Russians protest against U.S. Adoption Ban
In an attempt to express indignation toward the notorious Dima Yakovlev law known as anti-Magnitsky law banning child adoptions by U.S. citizens, oppositon activists and ordinary people took to the streets in central Moscow.
The participants of the rally, that was named "March against the Scum," gathered in Moscow's Strastnoy Boulevard.
According to the police, up to 9,500 people took part in the protest against the law. Meanwhile, one of the opposition leaders, Sergei Udaltsov, claims that the demonstration brought together from 30,000 to 50,000 protesters.
Many of them carried flags and placards calling for the cancelation of the law. Participants in the opposition action were allowed to enter only the assigned territory through walk-though metal detectors.
The police paid special attention to the contents of the placards and forced one activist to drop his placard, because the police found that it did not comply with the objectives of the rally.
People who came to Strastnoy Boulevard got ballots to vote for the dissolution of the State Duma and for the abolition to the Dima Yakovlev law banning child adoptions by U.S. citizens. In additon, they also brought placards denouncing the Duma deputies who voted for the Dima Yakovlev law.
Thousands of Russians gathered in central Moscow for a protest against a new law banning Americans from adopting Russian children. AP Photo / Mikhail Metzel
Opposition politicians Boris Nemtsov, Ilya Yashin, Vladimir Ryzhkov, Ilya Ponomaryov, Dmitry and Gennady Gudkov also joined the rally and carried a banner for the dissolution of the State Duma.
As a result of the protests, nine people were detained becuase they appeared drunk in a public place, the Interior Ministry said.

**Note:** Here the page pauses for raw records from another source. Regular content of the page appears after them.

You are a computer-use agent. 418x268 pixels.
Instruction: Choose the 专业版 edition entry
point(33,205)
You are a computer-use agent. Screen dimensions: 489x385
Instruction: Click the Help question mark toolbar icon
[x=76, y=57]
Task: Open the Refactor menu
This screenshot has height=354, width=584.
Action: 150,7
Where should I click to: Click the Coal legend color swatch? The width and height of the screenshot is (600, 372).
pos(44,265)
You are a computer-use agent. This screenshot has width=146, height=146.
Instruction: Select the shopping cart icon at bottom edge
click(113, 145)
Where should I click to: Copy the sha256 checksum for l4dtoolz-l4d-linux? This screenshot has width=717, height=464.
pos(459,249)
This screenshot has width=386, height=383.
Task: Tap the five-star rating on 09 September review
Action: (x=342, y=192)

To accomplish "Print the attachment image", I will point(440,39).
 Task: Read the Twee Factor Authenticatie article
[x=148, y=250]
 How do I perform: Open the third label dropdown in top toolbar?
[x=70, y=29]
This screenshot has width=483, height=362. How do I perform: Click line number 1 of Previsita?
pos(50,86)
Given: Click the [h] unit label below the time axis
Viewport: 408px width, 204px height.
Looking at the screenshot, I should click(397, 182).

"Law enforcers detained nine people for violating rules of participation in massive events," it told Interfax. "They were drunk and used foul language."

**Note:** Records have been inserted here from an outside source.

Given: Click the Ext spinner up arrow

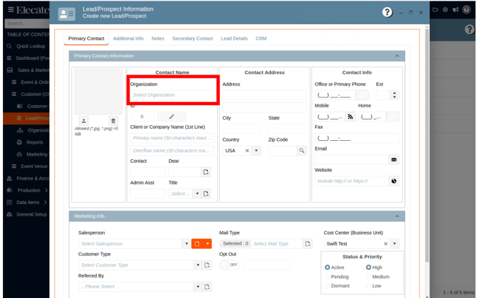Looking at the screenshot, I should point(395,92).
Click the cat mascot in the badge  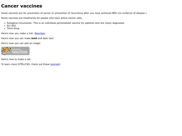[x=6, y=51]
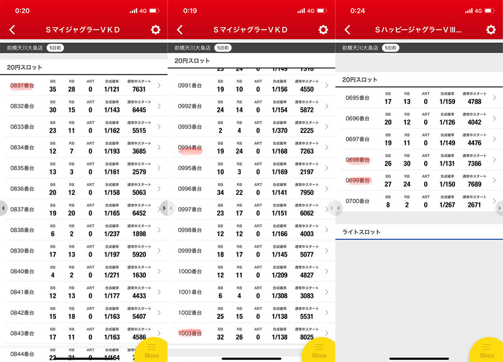The width and height of the screenshot is (503, 362).
Task: Tap grey left arrow at leftmost screen edge
Action: (x=3, y=209)
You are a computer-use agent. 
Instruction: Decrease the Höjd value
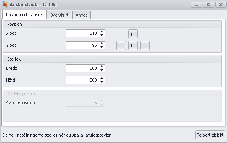click(101, 82)
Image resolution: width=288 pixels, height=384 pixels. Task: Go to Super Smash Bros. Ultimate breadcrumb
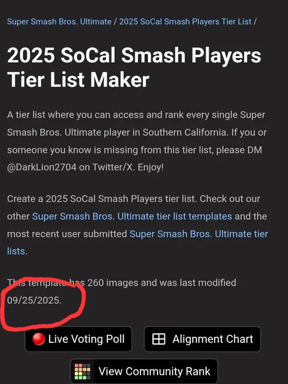[x=59, y=21]
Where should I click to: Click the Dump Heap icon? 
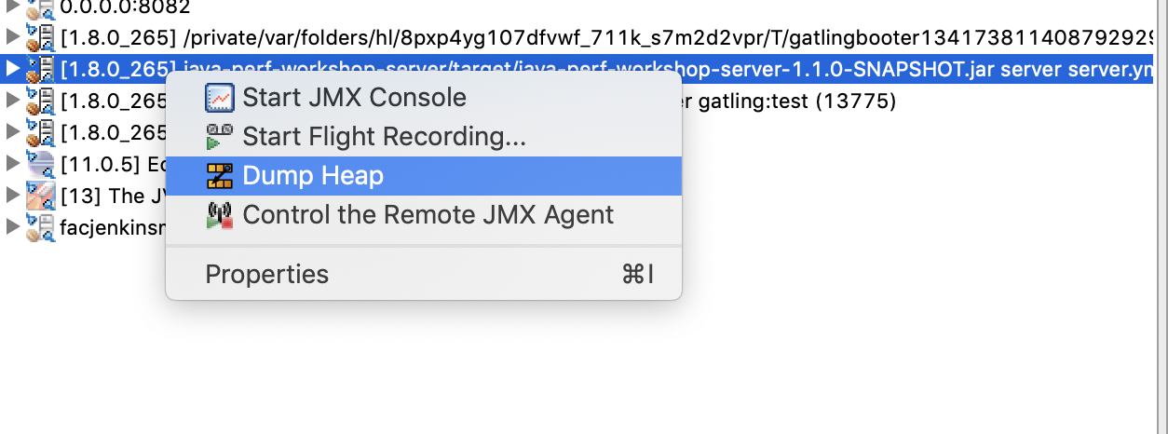coord(219,176)
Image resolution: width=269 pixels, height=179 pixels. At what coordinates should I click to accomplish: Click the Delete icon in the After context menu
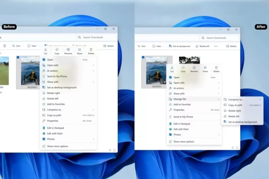[216, 68]
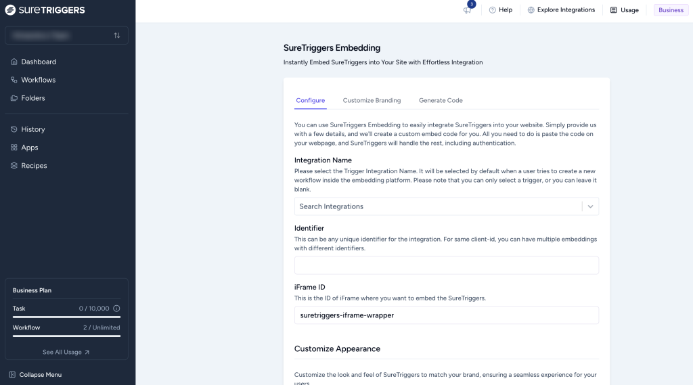Click the History clock icon
Viewport: 693px width, 385px height.
point(14,129)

Russian regions against the anti-Magnitsky law
A series of rallies againts the Dima Yakovlev law took place in several Russian cities. For example, the St. Petersburg protests brought together about 1,000 people on Sunday, according to Interfax.

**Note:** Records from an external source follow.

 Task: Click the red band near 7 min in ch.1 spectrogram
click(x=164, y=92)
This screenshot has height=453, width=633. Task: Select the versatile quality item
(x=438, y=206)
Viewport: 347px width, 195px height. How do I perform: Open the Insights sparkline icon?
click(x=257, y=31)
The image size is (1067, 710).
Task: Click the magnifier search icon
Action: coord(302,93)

There were no breaches of public order, law enforcement officers said. Participants of the rally held placards against the Dima Yakovlev law and chanted "Hands off children!"
The opposition pickets against the anti-Magnitsky law was also held in Tomsk, Barnaul, Yekaterinburg and other Russian cities. People took to the streets regardless of the severe cold.
"Despite the wind and frost, some 100 people turned up," said organizer of the Yekaterinburg rally Alexander Bychkov in an interview with Interfax. "It is good that the issue troubles people and that matters that should arouse discontent arouse it, namely the fact that children are used in political games."
Kremlin concerned on orphans' plight but still indifferent to opposition calls
Meanwhile, Russian President Vladimir Putin's press secretary Dmitry Peskov says that the Kremlin shares opposition protestors' concern about parentless children's plight.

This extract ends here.